To do it, bend your leg at the knee and put it on a bench along with the hand on the same side of the leg. Your other foot should be on the floor and the hand at that side should have a dumbbell in it.
Bend your waist until you are parallel to the floor and your head facing downwards, as well as your dumbbell in your extended arm in your inwards-facing palm.
Your chest should point to the floor. Lift the dumbbell by contracting your back muscles and bend your elbow. When you get to the top of the movement, make sure to squeeze your shoulder blades and slowly put the dumbbell back in its original position.
Don’t switch arms until you complete all the reps with one arm, hence the name! You can do this exercise at any point during your back workout – as the first one with a really heavy weight or as the last one with a light weight and high reps.
5. Prone Incline Bench Row
Find a bench that has enough clearance to the floor to extend your arms with a dumbbell in them. This will often be an incline bench as flat benches don’t generally offer that type of space, unless it’s a high flat bench. Lie down on it, face down and extend your arms with two dumbbells in them and your palms both facing each other.
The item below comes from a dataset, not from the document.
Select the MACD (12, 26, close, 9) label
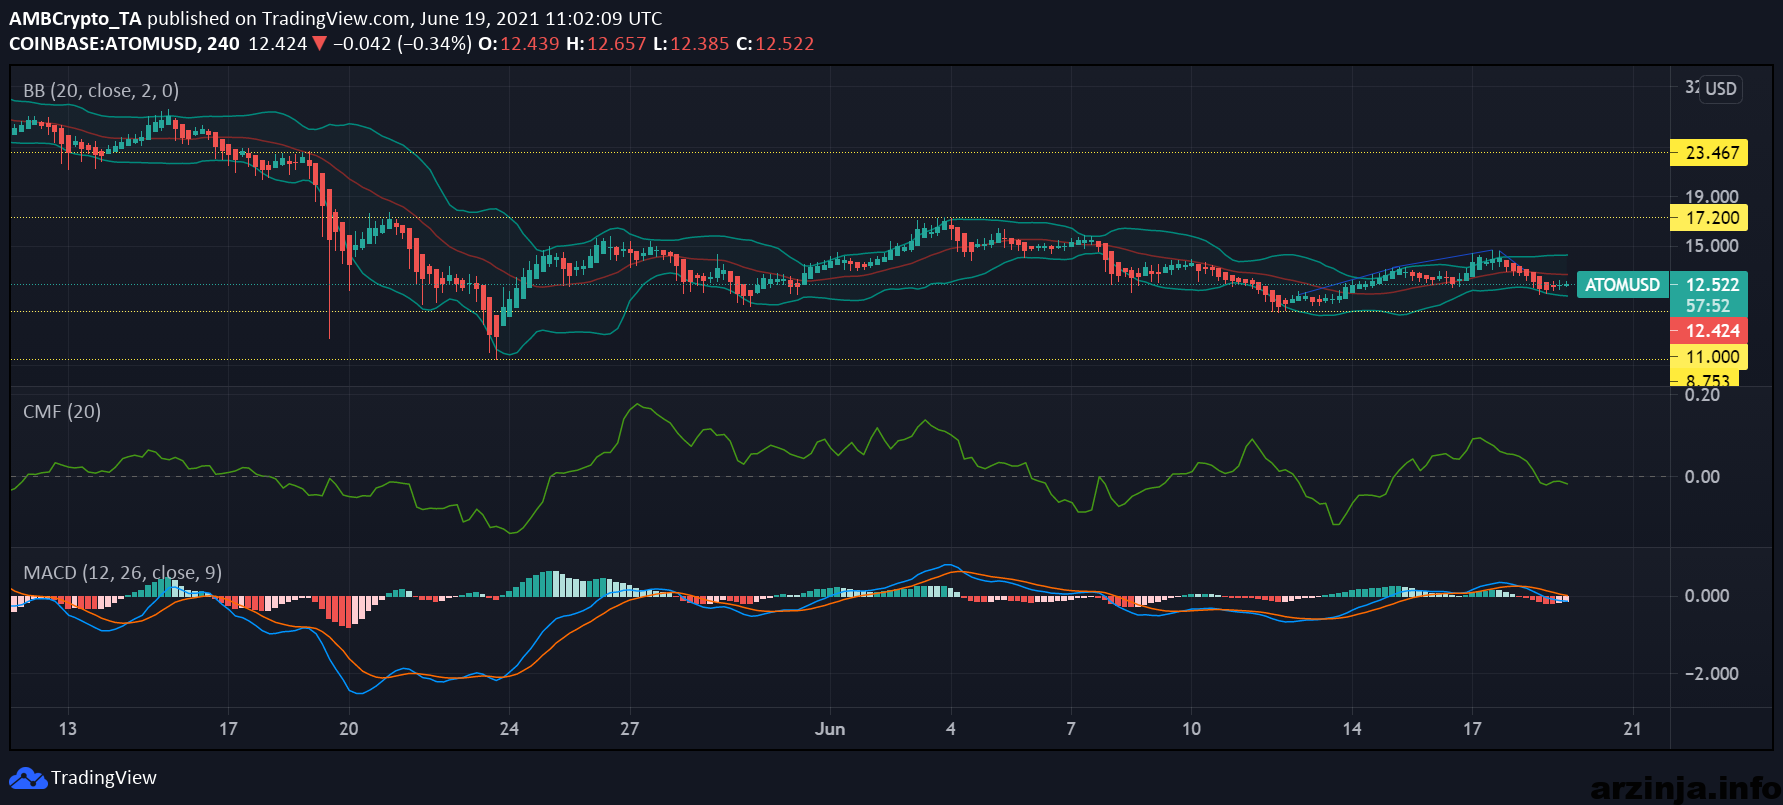 [122, 573]
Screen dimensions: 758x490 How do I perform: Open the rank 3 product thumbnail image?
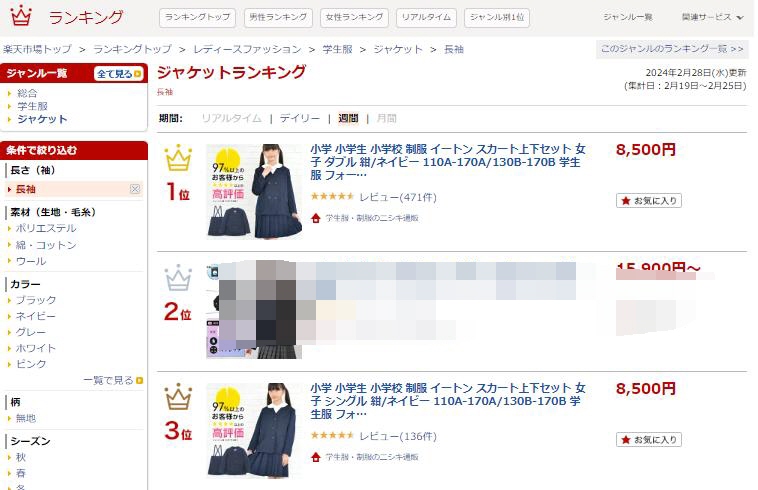coord(254,430)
Squeeze your back muscles and lead with your elbows, pulling the weights up. When they reach your torso, contract your shoulder blades and lower the dumbbells back down. Do this exercise as the last multi-joint exercise in your back workout. If you’re planning on doing a single-joint move after it, such as straight-arm pull-downs, this would be before it, but in all other cases, leave it for last!
6. T-Bar Row
This is the machine version of the normal barbell row, which means you can also do it on a Smith machine. It will be the same motion, but because the weight is set on a fixed path, you don’t have to spend extra energy stabilizing yourself.
While some people say this diminishes the T-bar row’s functionality, it also lets you overload your large target muscles like your middle traps, rhomboids and laterals even more! This is because it doesn’t depend on stabilizing muscles.
Do this exercise by standing on the platform and have a shoulder-width stance with slightly bent knees. Lean forward and take an overhand, shoulder-width grip.
Your arms should be extended towards the floor and your torso inclined to about 45 degrees. Activate your back muscles and pull as hard as you can while bending your elbows.
Your chest needs to be out and your lower back arched, too! When you get to the top of the rep, squeeze your shoulder blades together and lower the weight down to its starting position. Do this exercise in the middle of your workout, especially when you want to switch between free weight and isolation exercises.
So, with all that said and done, here is a complete back workout based on rows.
Barbell Rows for 4-5 sets, 6-8 reps each.
Lat Pulldowns for 4 sets, 10 reps each.
T-Bar Rows for 3 sets, 12 reps each.
One-Arm Dumbbell Rows until burnout with 30 reps per side.
Also, you can switch some exercises up. Doing this allows your muscles to grow beyond their limits when you only work on them with one set of exercises.
Instead of overhand barbell rows, you can do reverse-grip barbell rows or dumbbell rows.
Instead of one-arm dumbbell rows, you can do prone incline dumbbell rows. When doing this, do 2-4 sets of 15-20 reps each.
Instead of T-bar rows, you can do one-arm dumbbell rows, if you want to finish with prone incline rows. When doing one-arm dumbbell rows earlier in the routine, do three straight sets of 12-15 reps.
Remember to alternate your rowing movements, so every other workout you can do two instead of three rowing movements. When doing this, you can add a pull-down movement or some pull-ups, but that means you will also have to do them first in the back workout!